The mechanical properties assessments comprising tensile, flexural and notched impact tests were conducted on PA6, PA6/TPU blend and PA6/TPU/CNT nanocomposites. Figure 9 compares the notched impact properties of PA6, PA6/TPU blend and PA6/TPU/CNT nanocomposites. The inclusion of TPU in PA6 significantly increased the notched impact resistance, which was 39% elevation as compared to neat PA6. The increment of impact performance is related to the good dispersion of TPU elastomer in PA6 matrix (Figures 2 and 3) and the reduction of rigid crystalline domains as a result of incorporating TPU into PA6 (Figure 7 and Table 2). The existence of 0.1 wt-% carbon nanotubes in PA6/TPU matrix increased the notched impact resistance as high as 16%. The proper adhesion of polymer matrix to CNTs (Figure 6) increases the CNTs debonding and pull-out energy which broadens the plastic deformation and hence elevates energy loss in nanocomposite [33, 34]. The reduction of impact strength at higher concentrations of nanotubes is because of CNTs aggregation leading to brittleness. Furthermore, the accumulation of nanotubes in flexible phase can reduce the impact property [3, 35].

Figure 9

Notched impact resistance for of PA6, PA6/TPU and PA6/TPU/CNT nanocomposites.

Tensile strength and modulus of specimens illustrated in Figure 10. It is clear that the addition of TPU reduces the tensile strength and modulus as compared to pure PA6. Generally, the inclusion of an elastomeric phase with soft segments in a thermoplastic matrix with higher stiffness reduces strength and modulus. Besides, the reduction of crystallinity owing to the presence of TPU in PA6 (Figure 7 and Table 2), is another cause for tensile resistance drop. Similar results were obtained for flexural resistance (Figure 11). The effects of CNTs on tensile and flexural properties of PA6/TPU/CNT nanocomposites are shown in Figures 10 and 11. The inclusion of CNTs increased tensile strength and modulus as high as 14% and 9% respectively.
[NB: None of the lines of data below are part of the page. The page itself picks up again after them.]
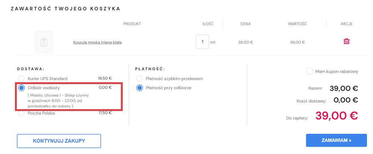Click the Wartość column header
373x154 pixels.
pyautogui.click(x=297, y=24)
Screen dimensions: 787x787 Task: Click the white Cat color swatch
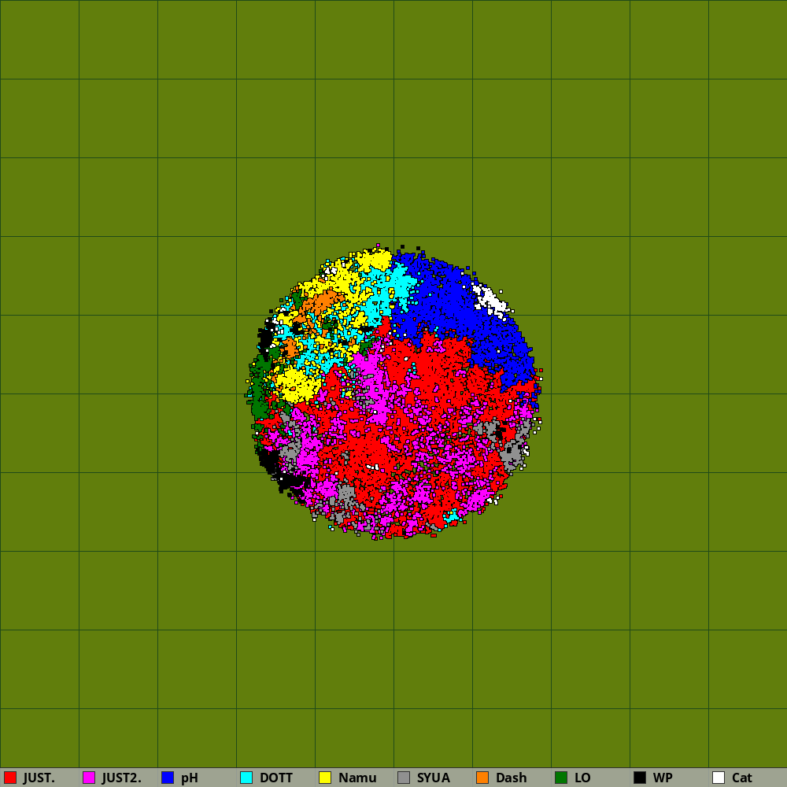pos(719,778)
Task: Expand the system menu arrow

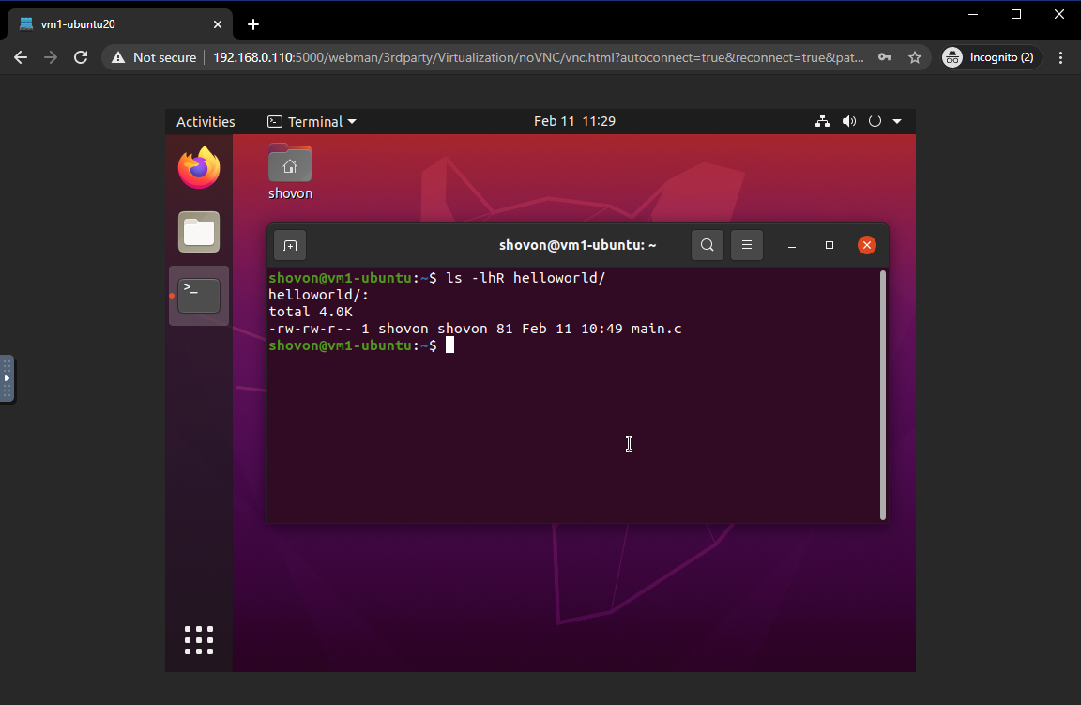Action: click(897, 121)
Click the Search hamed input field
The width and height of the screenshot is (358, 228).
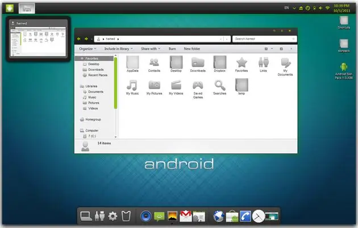[264, 39]
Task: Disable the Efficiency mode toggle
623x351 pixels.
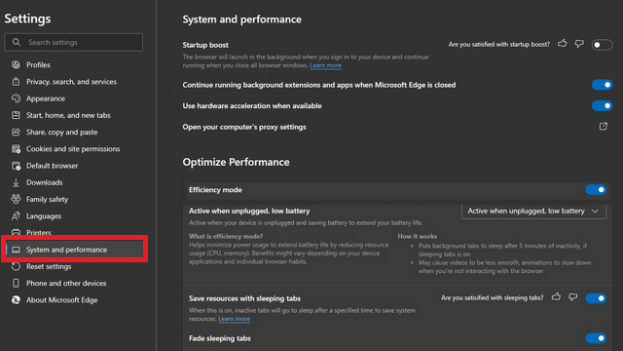Action: (596, 190)
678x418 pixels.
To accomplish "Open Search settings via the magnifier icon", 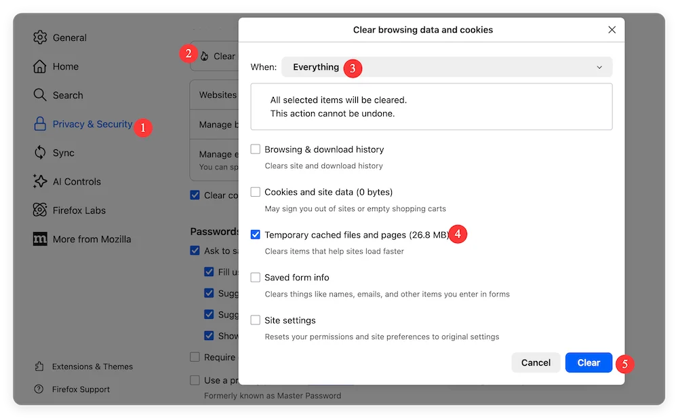I will [40, 95].
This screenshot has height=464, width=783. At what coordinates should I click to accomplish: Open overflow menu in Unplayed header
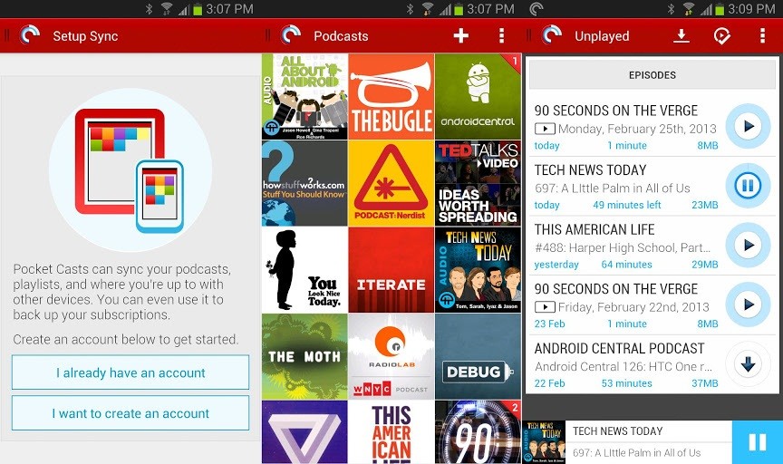tap(762, 36)
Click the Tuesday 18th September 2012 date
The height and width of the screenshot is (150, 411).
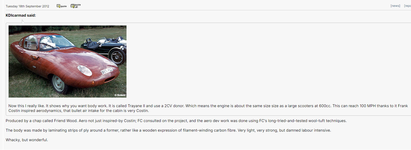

Moreover, the addition of CNTs improved flexural strength and modulus up to 12% and 19% respectively. The enhancement in tensile and flexural resistance could be as a result of proper distribution of CNTs and good adhesion of carbon nanotubes to polymer matrix as indicated by morphology studies (Figures 5 and 6).

Figure 10

Tensile properties of PA6, PA6/TPU and PA6/TPU/CNT nanocomposites: (a) tensile strength and (b) tensile modulus.

Figure 11

Flexural properties of PA6, PA6/TPU and PA6/TPU/CNT nanocomposites: (a) flexural strength and (b) flexural modulus.

Dynamic mechanical thermal analysis (DMTA)

Dynamic mechanical thermal analysis is an effective way to investigate the viscoelastic behaviour of polymers and composites under fluctuating force and heat. The energy absorption and dissipation against temperature, as well as glass transition temperature of different samples were discovered by conducting DMTA (Figures 12 and 13). According to Figure 12 and Table 3, as temperature increases, the storage modulus reduces. This is because of easier movement of polymer chains at higher temperature [36]. The PA6/TPU blend exhibited lower storage modulus as compared to pure PA6. This is due to the inherent softness of TPU phase. Furthermore, the addition of TPU into PA6 reduced the crystallinity of sample (Table 2), and as a result, this could reduce the storage modulus of blend in comparison with pure PA6. Nevertheless, the inclusion of carbon nanotubes in PA6/TPU matrix increased the storage modulus within the whole specified temperature range (−100°C to 180°C). At upper temperature zone (150–180°C), the storage moduli of nanocomposites (NC3 and NC5 samples) were higher than that of pristine PA6. High stiffness of CNTs and proper interaction of polymeric matrix and carbon nanotubes can impede the mobility of polymer chains and elevate the storage modulus of nanocomposites [37]. Moreover, as reported by Coleman et al. the formation of an ordered solid crystalline polymer layer, coating the nanotube surface, significantly increases the modulus of CNTs filled nanocomposites [38].

Figure 12

Storage modulus versus temperature for pure PA6, PA6/TPU blend and PA6/TPU/CNT nanocomposites.

Figure 13

Loss factor (tanδ) as a function of temperature for pure PA6, PA6/TPU blend and PA6/TPU/CNT nanocomposites.

Table 3

DMTA results for PA6, PA6/TPU and PA6/TPU/CNT samples.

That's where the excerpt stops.